Describing The Web With Physics

Posted by timothy on Sunday August 5, 2001 @02:34PM from the like-a-large-enough-lever-mated-to-a-spring dept.

Fungii writes: "There is a fascinating article over on physicsweb.com about 'The physics of the Web.' It gets a little technical, but it is a really interesting subject, and is well worth a read." And if you missed it a few months ago, the IBM study describing "the bow tie theory" (and a surprisingly disconnected Web) makes a good companion piece. One odd note is the reseachers' claim that the Web contains "nearly a billion documents," when one search engine alone claims to index more than a third beyond that, but I guess new and duplicate documents will always make such figures suspect.

4 of 133 comments (clear)

1,000,000,000 urls by grammar+nazi · 2001-08-05 14:50 · Score: 4, Insightful

The story mentions "nearly 10^9 urls", so duplicate documents would be counted multiple times.
Most of their research seems to be on 'static pages'. They state that the entire internet is connected via 16 links (similar to the way that people are connected to 5-6 aquantances). I believe as the ratio of dynamic to static content on the internet increases, this will bring increase the total number of clicks that it takes to get one site to the next. For example, I could create a website that dynamically generates pages, the first 19 pages are all contained within my site and the 20th time that the page is generated, it contains a link to google.
The metric functions that they use are good for randomly connected maps, but they don't apply to the internet, where nodes are not randomly connected. Nodes cluster into a group depending on topic or categories. For example, one Michael Jackson site links to other Michael Jackson websites.

--

Keeping /. free of grammatical errors for ~5 years.
Read the fscking article... by friode · 2001-08-05 15:18 · Score: 5, Interesting

One odd note is the reseachers' claim that the Web contains "nearly a billion documents," when one search engine alone claims to index more than a third beyond that

Look deeper, grasshopper:

...This expression predicts typically that the shortest path between two pages selected at random among the 800 million nodes (i.e. documents) that made up the Web in 1999 is around 19 assuming that such a path exists...

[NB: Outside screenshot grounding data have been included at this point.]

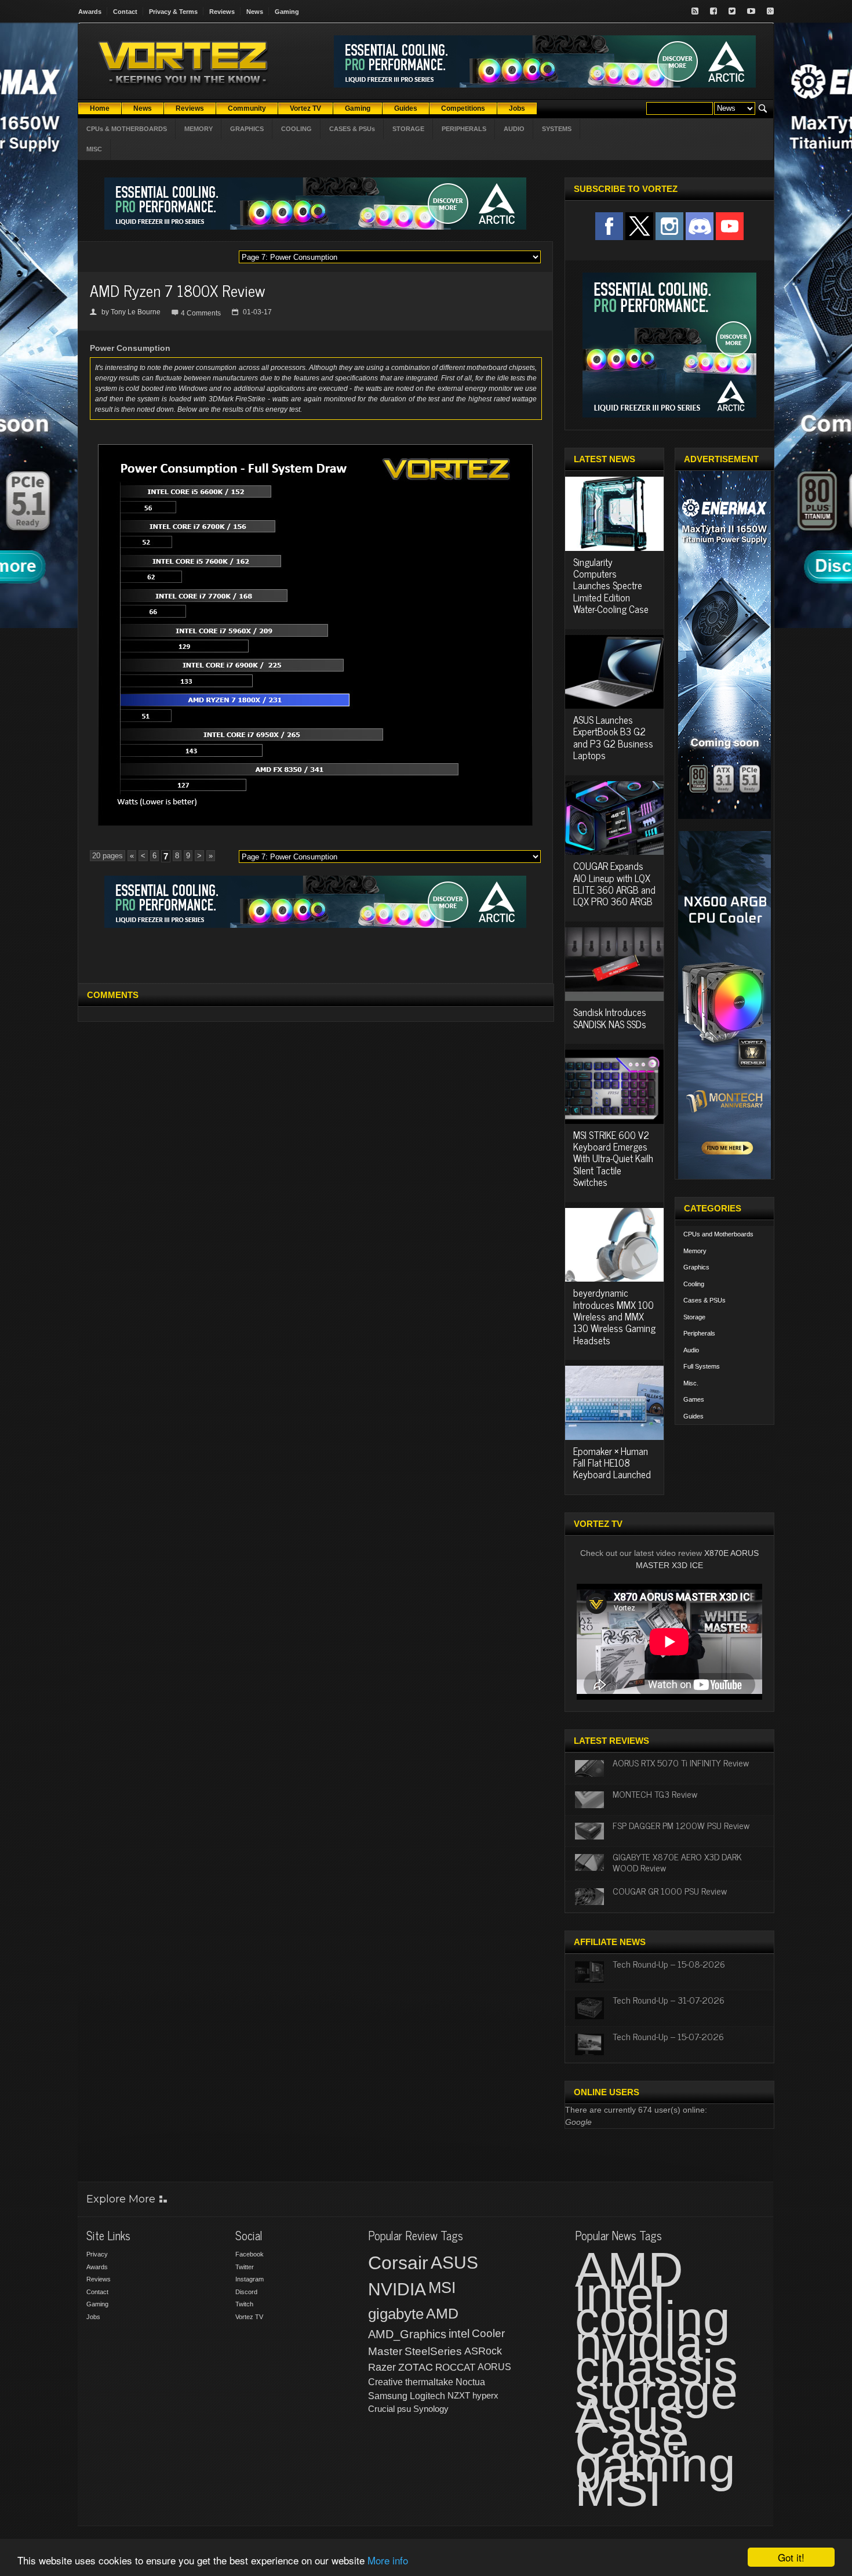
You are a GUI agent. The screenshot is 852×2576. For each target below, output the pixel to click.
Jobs (93, 2316)
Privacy (97, 2254)
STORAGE (408, 128)
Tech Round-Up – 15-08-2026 (669, 1963)
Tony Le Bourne (136, 312)
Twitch (244, 2304)
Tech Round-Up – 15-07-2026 (668, 2036)
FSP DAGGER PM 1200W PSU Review (681, 1825)
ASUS (454, 2262)
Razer (382, 2367)
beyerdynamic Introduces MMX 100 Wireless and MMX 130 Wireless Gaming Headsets (614, 1316)
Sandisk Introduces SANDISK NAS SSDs (609, 1018)
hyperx (485, 2395)
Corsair (398, 2262)
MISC (94, 149)
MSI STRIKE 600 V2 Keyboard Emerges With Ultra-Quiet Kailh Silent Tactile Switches (613, 1159)
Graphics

...the typical number of clicks between two Web pages is about 19, despite the fact that there are now over one billion pages out there...

Hey, Timothy, next time try reading the article instead if skimming it.

--
There may be many reasons not to kill you, but among them is not that you'll be missed by NASA - The Long Kiss Goodnight
IBM "bow tie" paper by mgarraha · 2001-08-05 16:00 · Score: 4, Interesting

In "Graph structure in the web," Kumar et al. divide 200 million web pages into four categories of roughly equal size:

The first piece is a central core, all of whose pages can reach one another along directed hyperlinks -- this "giant strongly connected component" (SCC) is at the heart of the web. The second and third pieces are called IN and OUT. IN consists of pages that can reach the SCC, but cannot be reached from it - possibly new sites that people have not yet discovered and linked to. OUT consists of pages that are accessible from the SCC, but do not link back to it, such as corporate websites that contain only internal links. Finally, the TENDRILS contain pages that cannot reach the SCC, and cannot be reached from the SCC.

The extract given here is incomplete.